### ACTION ITEM:
Transcribe all of the entries, matching each one exactly.

Start of SOURCE DATA

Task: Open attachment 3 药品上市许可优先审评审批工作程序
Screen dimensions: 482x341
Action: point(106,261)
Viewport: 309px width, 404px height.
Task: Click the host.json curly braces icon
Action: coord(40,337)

End of SOURCE DATA

### YOUR SOLUTION:
Task: Open attachment 3 药品上市许可优先审评审批工作程序
Screen dimensions: 482x341
Action: point(106,261)
Viewport: 309px width, 404px height.
Task: Click the host.json curly braces icon
Action: coord(40,337)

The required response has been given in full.